Proconsulidae

Proconsulidae
Temporal range: Miocene 28.4–11.61 Ma
Proconsul skeleton reconstruction
Scientific classification
Kingdom: Animalia
Phylum: Chordata
Class: Mammalia
Order: Primates
Superfamily: Hominoidea
Family: Proconsulidae
Leakey, 1963
subfamilies

see text

The Proconsulidae are an early family of primates that lived during the Miocene epoch in Kenya, and was restricted to Africa. The family is split into two subfamilies.

Members of the family have a mixture of Old World monkey and ape characteristics, so the placement in the ape superfamily Hominoidea is tentative; some scientists place Proconsulidae outside of Hominoidea in a separately superfamily Proconsuloidea, before the split of the apes and Old World monkeys.

Discovery and classification

Turkanapithecus kalakolensis fossil, Muséum national d'histoire naturelle, Paris

The first specimen, a partial jaw discovered in 1909 by a gold prospector at Koru, near Kisumu in western Kenya, was also the oldest fossil hominoid known until recently, and the first fossil mammal ever found in sub-Saharan Africa. The name, Proconsul, was devised by Arthur Hopwood in 1933 and means "before Consul"; the name of a famous captive chimp in London.[1] At the time Consul was being used as a circus name for performing chimpanzees. The Folies Bergère of 1903 in Paris had a popular performing chimpanzee named Consul, and so did the Belle Vue Zoo in Manchester, England, in 1894. On the latter's death in that year Ben Brierley wrote a commemorative poem wondering where the "Missing Link" between chimpanzees and men was.[2]

Hopwood in 1931 had discovered the fossils of three individuals while expeditioning with Louis Leakey in the vicinity of Lake Victoria. The Consul that he selected to use in the name was neither of the ones mentioned above, but another located in the London Zoo. Consul is being used Linnaean-style to symbolize the chimpanzee. Proconsul is therefore "ancestral to the Chimpanzee" in Hopwood's words.

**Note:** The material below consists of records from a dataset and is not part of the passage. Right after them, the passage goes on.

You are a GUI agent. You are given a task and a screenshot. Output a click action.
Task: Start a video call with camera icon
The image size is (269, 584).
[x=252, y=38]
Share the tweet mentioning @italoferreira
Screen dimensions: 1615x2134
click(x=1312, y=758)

He also added africanus as the species name.[1]

Other fossils discovered later were initially classified as africanus and subsequently reclassified; that is, the total pool of fossils originally considered africanus was "split" and the fragments "lumped" with other finds to create a new species. For example, Mary Leakey's famous find of 1948 began as africanus and was split from it to be lumped with Thomas Whitworth's finds of 1951 as heseloni by Alan Walker in 1993.[1]

The family of Proconsulidae was first proposed by Louis Leakey,[3] eleven years after he and Wilfrid Le Gros Clark had defined africanus, nyanzae and major. It was not immediately accepted but ultimately prevailed.

The history of hominoid classification in the second half of the 20th century is sufficiently complex to warrant a few books itself. Most of the palaeoanthropologists have changed their minds at least once as new fossils have come to light and new observations have made, and will probably continue to do so. The classifications found in the literature of one decade are not generally the same as those of another.[4] For example, in 1987 Peter Andrews and Lawrence Martin, established palaeontologists, took the point of view that Proconsul is not a Hominoid, but is a sister taxon to it.[5]

Taxonomy

Notes

  1. 1 2 3 Morell 1996, p. 130
  2. Walker & Shipman 2005
  3. Leakey 1963
  4. A recapitulation of the changing classifications of fossils at some time regarded as Proconsul can be found in Tuttle 2006
  5. Andrews & Martin 1987

References

  • Andrews, Peter; Martin, Lawrence (January 1987). "Cladistic relationships of extant and fossil hominoids". Journal of Human Evolution 16 (1): 101–118. doi:10.1016/0047-2484(87)90062-5. 
  • Leakey, Louis (1963). "East African Hominoidea and the classification within this super-family". In Washburn, Sherwood Larned. Classification and Human Evolution. New York: Wenner-Gren. pp. 32–49. 
  • Morell, Virginia (1996). Ancestral Passions: The Leakey Family and the Quest for Humankind's Beginnings. Simon and Schuster. ISBN 9780684824703. 
  • Tuttle, Russel H. (2006). "Seven Decades of East African Miocene Anthropoid Studies". In Ishida, Hidemi; Tuttle, Russell; Pickford, Martin; Ogihara, Naomichi; Nakatsukasa, Masato. Human Origins and Environmental Backgrounds (PDF). Springer. ISBN 0-387-29638-7. 
  • Walker, Alan; Shipman, Pat (2005). The Ape in the Tree: An Intellectual & Natural History of Proconsul. Cambridge, Massachusetts, London, England: The Belknap Press of Harvard University Press. ISBN 0-674-01675-0.